Your story belongs to everyone who has a stake in what you do. If we’re not careful, their voices will be missing, and their perspectives untold. Without them, your story rings hollow.
Here's what actually builds engagement: A focus on belonging where every stakeholder sees themselves in your story because they helped create it.
When your team feels their experiences matter, they become bridge builders. When customers see their voices reflected back, they become advocates. When your story emerges from genuine conversation, it becomes authentic.
Your impact is built on relationships. The organizations that win aren't the ones with the loudest message, they're the ones where the message flows organically from a community that truly believes in it. The question isn't whether you have a story. It's whether you're willing to share ownership of it.
Stories Don’t Work in Isolation
Innovators are often taught to pitch first and build relationships later. But impact stories don't work that way. They aren't advertisements. They aren't case studies polished to perfection. They're messy, lived, evolving narratives rooted in community. When you begin with community (not as a market segment, but as a source of wisdom and co-ownership) something powerful happens. You stop trying to impress and start trying to understand. You shift from being a solo storyteller to a story sharer.
Who Gets to Tell the Story?
Ask yourself: who is holding the pen? Whose voice is heard and whose is missing? In traditional storytelling models, stories are often extracted from communities presented by outsiders who frame the narrative to suit an agenda. Impact stories flip that script. They center the lived experiences of real people. They create space for participation, not performance. They invite co-authorship. This is how trust is built and trust is the currency of any lasting impact.

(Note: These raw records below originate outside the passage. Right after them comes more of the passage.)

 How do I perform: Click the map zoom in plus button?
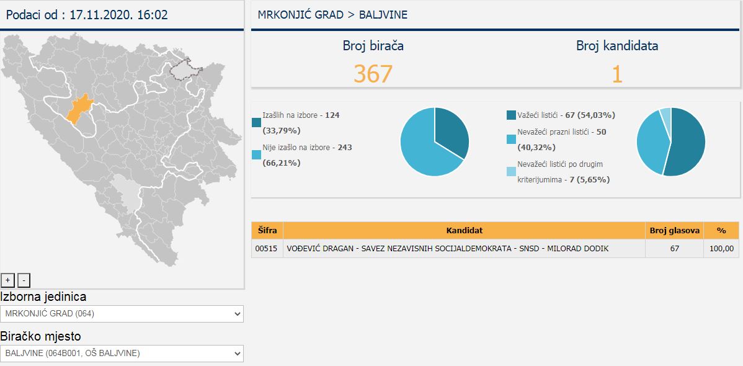7,280
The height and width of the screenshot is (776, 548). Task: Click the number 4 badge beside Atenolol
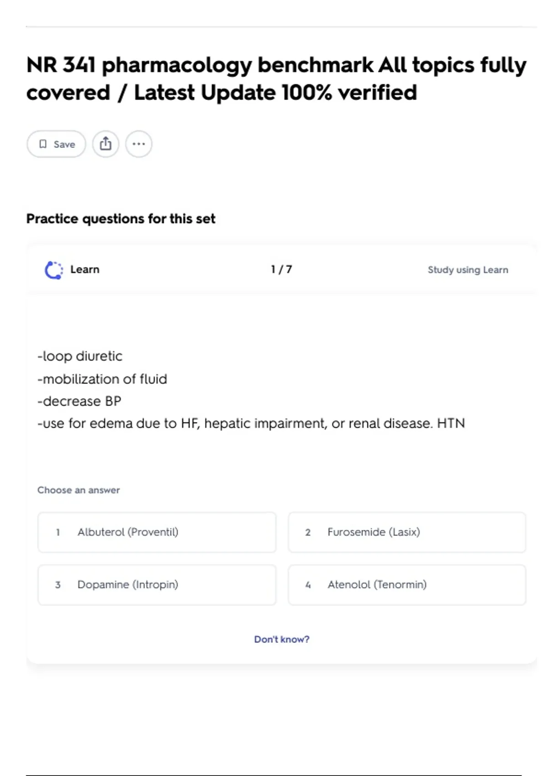pos(308,585)
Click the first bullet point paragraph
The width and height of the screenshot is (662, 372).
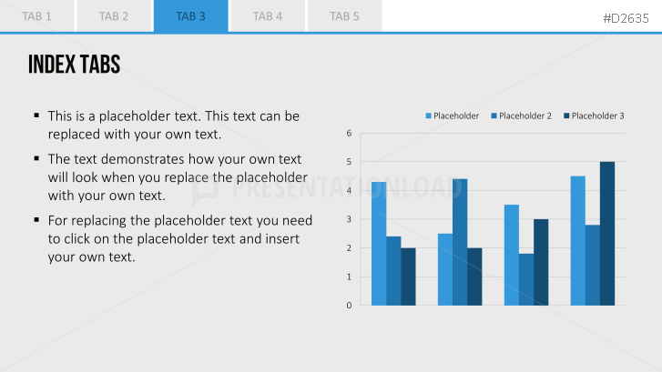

Local Roots, Global Possibility
Impact stories are often born in small, local contexts. A team initiative. A mutual aid network. A school program that goes against the grain. But when told well, and rooted in truth, these stories resonate far beyond their starting point. That’s because community-based stories are both specific and universal. They reveal something real about what people need, how they work together, and what they value. And in doing so, they create a bridge between the local and the global.
Invitation Over Persuasion
In traditional marketing or innovation storytelling, the goal is often to persuade: to convince someone of the value of a product, service, or idea. But in impact storytelling, the goal is to invite. Invite others into a shared sense of purpose. Invite them to imagine a different way. Invite them to participate in change, not just observe it. And when that invitation repeats itself over time, that’s the heartbeat that will help your story to become something bigger than you.
Reflection Prompts
Who is the ‘we’ in your story?
When was the last time you truly listened to your community?
What assumptions do you bring to the table about what your audience wants or needs?
Try This | The Story Circle Exercise
Gather 3-5 people from your community: partners, neighbors, team members, customers. Ask each person to share a story of a time when they felt part of something bigger than themselves. Listen for themes: values, challenges, hopes. These may be the roots of your impact story.
Remember this
An impact story isn’t something you invent. It’s something you surface. It already exists: in your community’s actions, conversations, and culture. Your job is to tune in, build trust, and help that story rise. The community is the story. And community, at its best, is where impact begins.